Birdman is filled with astonishingly good actors.  It tells a good, worthwhile story.   And then, as soon as it gets off the ground it comes crashing down again.

There are moments of artistic inspiration and extraordinary accomplishment in Birdman.  There are quite a lot of them, actually.  They just don't quite blend with the magical story elements, and while Keaton is undeniably good, the rest can't be said for the whole film, which walks when it should soar -- and soars at precisely the moments it probably shouldn't.

Viewed Nov. 6, 2014 -- Arclight Sherman Oaks


Sunday, November 2, 2014


 5 / 5 

Whiplash is the first genuinely great movie of 2014, a film that presents a story so familiar it's almost trite and fills it not simply with new life but with resonance, intensity and ferociousness.

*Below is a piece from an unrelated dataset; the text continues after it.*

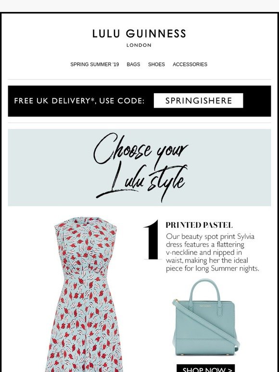Click the skirt of the Sylvia dress

pyautogui.click(x=85, y=327)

The story: A young, ambitious music student with enormous talent is trained by a bitter, caustic teacher, who makes the student the focus of his pent-up frustrations and hostilities.

Accustomed as we are to the happy colors of a movie like Pitch Perfect or a TV series like Glee, the idea of a movie set against the backdrop of high-pressure music competitions seems hackneyed.  We've seen all this before: The student will practice, practice, practice and never quite get it right until the teacher pushes harder than ever and the student's brilliance shines through in the climactic performance. Yawn.

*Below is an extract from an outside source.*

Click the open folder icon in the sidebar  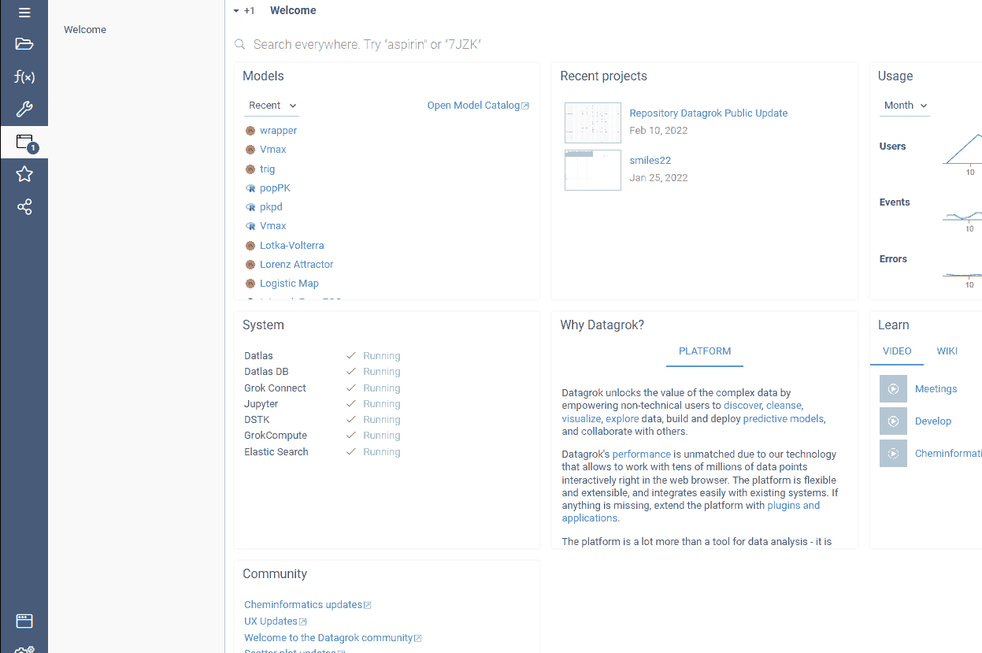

I'm not going to kid you, most of that happens in Whiplash, but writer-director Damien Chazelle and especially the two main performers, Miles Teller and J.K. Simmons, turn it into something completely new and utterly disarming.

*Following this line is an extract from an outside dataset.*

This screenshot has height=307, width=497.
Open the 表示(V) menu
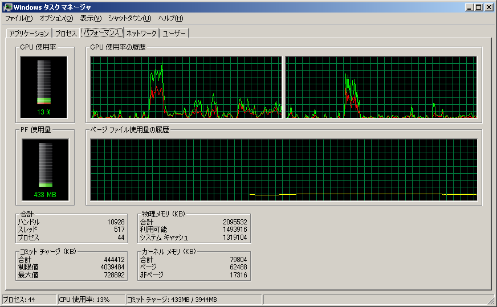pos(91,19)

Whiplash is about jazz musicians, and I know as much about jazz music as I do about Antarctica, which is basically that it exists.  I couldn't tell you the first thing (despite eight years of piano lessons) about the mechanics of music, especially drumming.  I may be the most rhythm-challenged person in Los Angeles.

But Whiplash gave me a thrill.  It refuses to play dumb; I knew no more about jazz coming out of it than I did going in.  But that's not what Whiplash is about, even though its filmmakers seem to know the setting intimately.

Whiplash instead focuses its passions on exploring the intersection between talent and perseverance, saving what's really on its mind until late in the story, when Terence Fletcher, the gnashing, lashing bully of a music teacher played by Simmons reveals what sound like his motives: Truly great people aren't created that way -- it takes someone who recognizes their greatness and will push them, exhaust them, challenge them to be better than anyone else.

Simmons plays the role with such intimidating perfection that he makes complete sense -- he makes indefensible behavior seem not simply defensible but requisite.

Watching him, listening and judging his explanation with a knowing smirk is Andrew Neyman (Teller), the student who has been the object of his obsessive wrath, and whose career ambitions can be made or shattered by a simple word.

Neyman doesn't want to be a drummer, he wants to be "one of the greats."  He is as single-minded in his determination as Fletcher, and with these two actors the relationship never feels contrived -- it is urgent and necessary; in each other, they have found the person who gives them purpose.

At home, Neyman has a father (Paul Reiser) who's as kind-hearted and nurturing as anyone could ever want a father to be.  That's the last thing Neyman wants.  At school, he's found a girl who's as sweet on him as he could ever wish.  He doesn't want sweet. Neyman wants to be pushed, and he's found someone happy to do the pushing.  When Fletcher takes things too far, Neyman dares him to go further.

Neither actor shies away from the challenge -- both are staggeringly good, and to call Simmons "better" than Teller is at once impossible and unnecessary; if Simmons garners the lion's share of the praise, it's only because Teller is fearless.  Chazelle, meanwhile, offers up a storyline that's as simultaneously loose and tight as a piece of jazz, combining it with the tools of cinema to create as closer to a masterwork as we might be likely to see this year.

Like the music at its core, it feels spontaneous but its construction is sublime and its execution is close to flawless.  There aren't many movies that can't be missed. Whiplash is one of them.